1741-07-17, de Voltaire [François Marie Arouet] à Jean Marie François Du Parc, marquis de Locmaria.

J'ai reçu, monsieur, le mémoire des vexations juridiques que vous avez essuyées.
Je suis très sensible à votre souvenir et à vos peines. Du temps d'Anne de Bretagne vous auriez gagné votre procès tout d'une voix. La jurisprudence a changé; il est plaisant qu'on ait raison par delà la Loire et tort en deçà, mais les hommes ne savent pas mieux, et il faut que leur justice se ressente de leur misérable nature.

Recevez aussi mes remerciements sur l'estampe de m. de Maupertuis. Il est beau à vous de songer entre les griffes de la chicane à la gloire de votre ami et de votre compatriote. L'estampe est digne de lui et je me sens bien indigne de joindre mes crayons à ce burin là. Une inscription latine me déplaît parce que je suis bon Français. Je trouve ridicule que nos jetons, nos médailles et nos louis soient latins. En Allemagne, en Angleterre la plupart des devises sont françaises; il n'y a que nous qui n'osions pas parler notre langue dans les occasions où les étrangers la parlent. Je sens très bien qu'il faudrait faire toutes les inscriptions en français, mais aussi cela est trop difficile; la marche de notre langue est trop gênée; notre rime délaye en quatre vers ce qu'un vers latin pourrait facilement exprimer: ni vous ni moi ne serions contents du chétif quatrain que voici:

Ce globe mal connu, qu'il a su mesurer,
Devient un monument où sa gloire se fonde.
Son sort est de fixer la figure du monde,
De lui plaire et de l'éclairer.

Si vous voulez mieux, comme de raison, faites les vers vous même, ou à votre refus qu'il les fasse. Despreaux a bien eu le courage de faire son inscription, il disait modestement de lui même:

Je rassemble en moi Perse, Horace, et Juvénal,

mais c'est que Boileau n'était pas philosophe.
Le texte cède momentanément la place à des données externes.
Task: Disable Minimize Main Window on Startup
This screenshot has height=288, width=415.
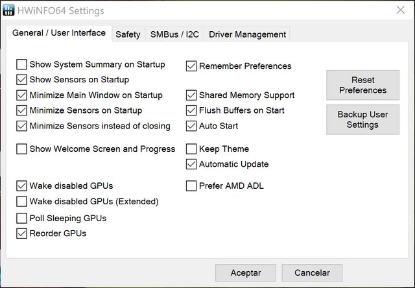Action: click(x=21, y=95)
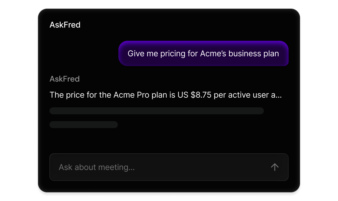Click the trailing ellipsis of the truncated response
Viewport: 338px width, 201px height.
point(279,96)
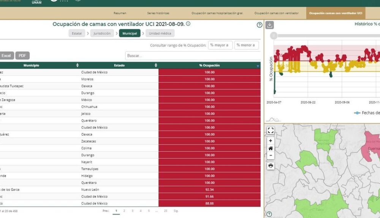This screenshot has width=380, height=218.
Task: Reset map to home view
Action: pos(271,148)
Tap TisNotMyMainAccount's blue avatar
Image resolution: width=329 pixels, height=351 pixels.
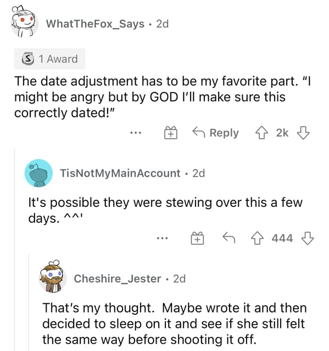point(38,173)
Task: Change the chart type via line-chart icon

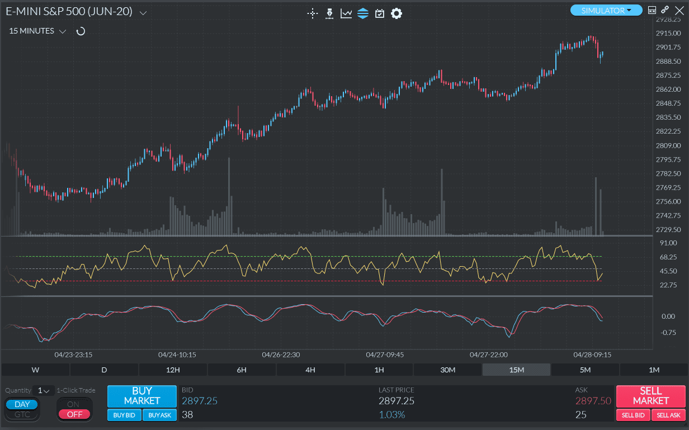Action: point(346,13)
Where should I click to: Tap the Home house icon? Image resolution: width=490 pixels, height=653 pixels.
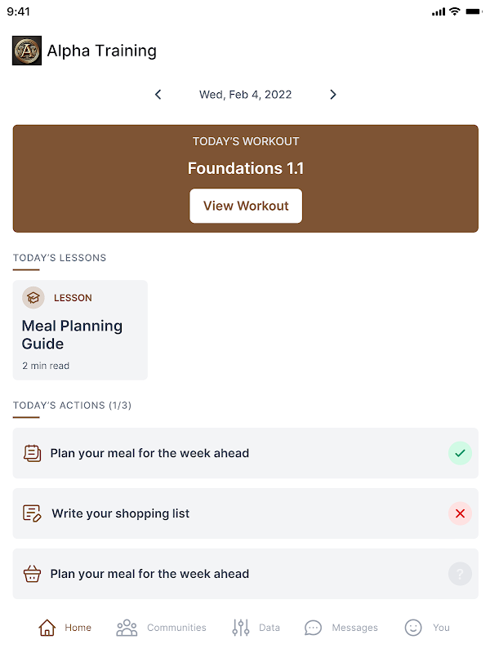click(47, 628)
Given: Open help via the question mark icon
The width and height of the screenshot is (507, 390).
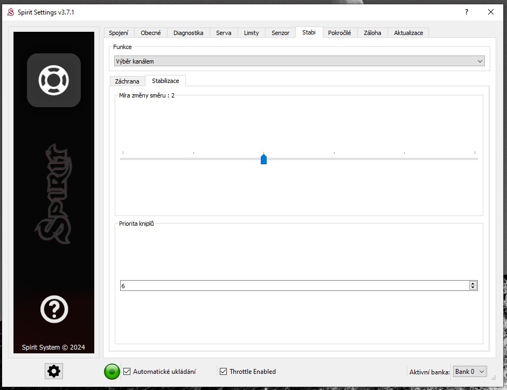Looking at the screenshot, I should [x=54, y=309].
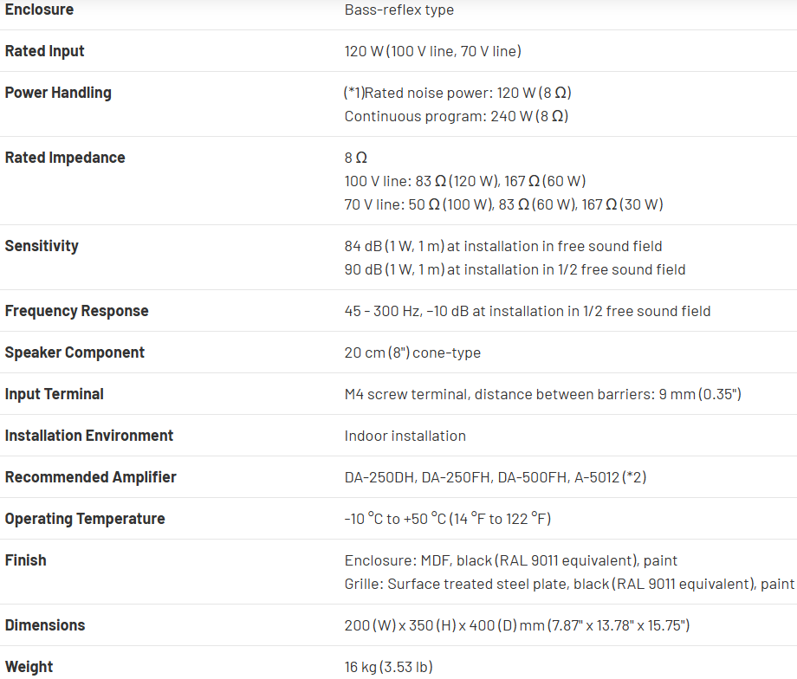Click the "Bass-reflex type" value
This screenshot has width=797, height=679.
point(399,10)
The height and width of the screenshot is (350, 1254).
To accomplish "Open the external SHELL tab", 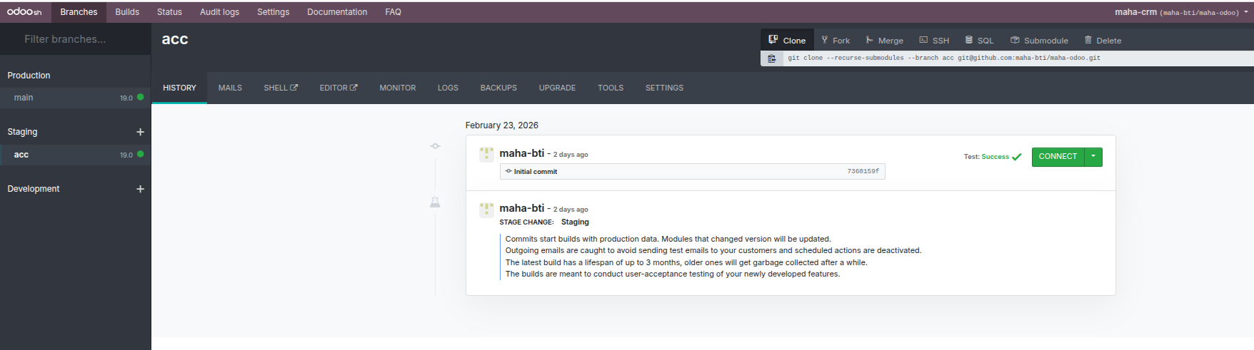I will click(281, 88).
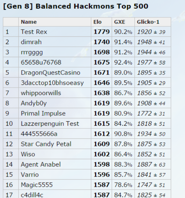Click the Glicko-1 column header
Viewport: 185px width, 198px height.
[x=148, y=22]
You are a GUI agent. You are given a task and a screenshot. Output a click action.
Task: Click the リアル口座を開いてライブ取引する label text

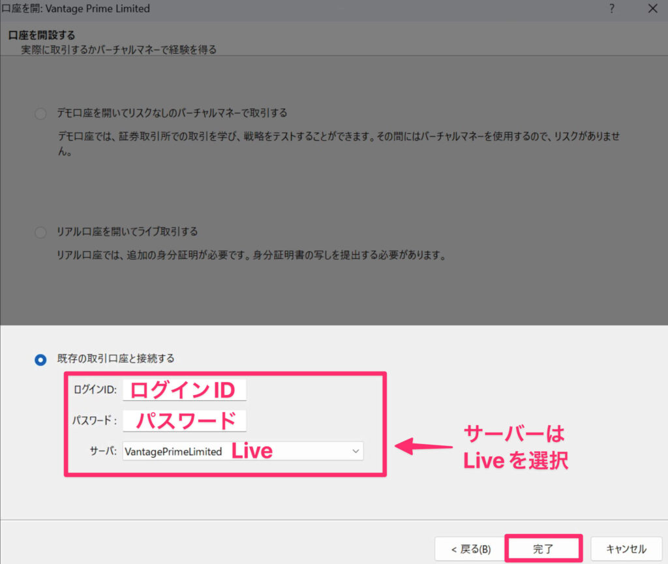[x=125, y=231]
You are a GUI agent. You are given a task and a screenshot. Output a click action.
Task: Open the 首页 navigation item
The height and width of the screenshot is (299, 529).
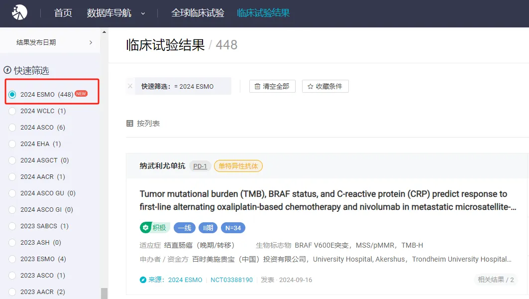coord(63,13)
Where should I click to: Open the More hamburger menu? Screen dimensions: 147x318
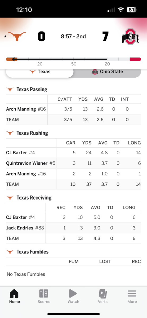tap(132, 294)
J'ose vous prier d'ajouter à vos bontés celle de vouloir bien faire ma cour à made la duchesse d'Aiguillon; quand vous la ferez graver, tout le monde se battra à qui fera l'inscription.
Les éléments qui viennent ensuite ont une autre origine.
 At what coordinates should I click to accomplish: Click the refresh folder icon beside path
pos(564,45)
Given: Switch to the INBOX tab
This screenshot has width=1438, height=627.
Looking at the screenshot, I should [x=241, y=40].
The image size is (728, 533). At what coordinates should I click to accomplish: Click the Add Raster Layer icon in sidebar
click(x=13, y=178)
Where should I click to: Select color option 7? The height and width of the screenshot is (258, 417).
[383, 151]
Si vous avez la bonté d'envoyer encore quelques paquets à Bruxelles, ne vous servez point du beau et inutile contreseing de vos secrétaires d'état qui ne le sont pas des Pays Bas. Leur nom ne sert qu'à faire taxer plus haut les paquets honorés de leur contreseing. Votre mémoire par exemple n'a coûté que 43lt de port. Ce que nous disons là n'est que pour le passé, car l'intérêt que l'on prend à votre affaire est trop vif pour compter, mais comme plusieurs personnes étant dans les mêmes préjugés se servent du même moyen pour charger la malle de Bruxelle, on est obligé de vous supplier dorénavant de faire mettre les gros paquets en coche. Ils coûtent vingt fois moins et n'arrivent que deux ou trois jours plus tard.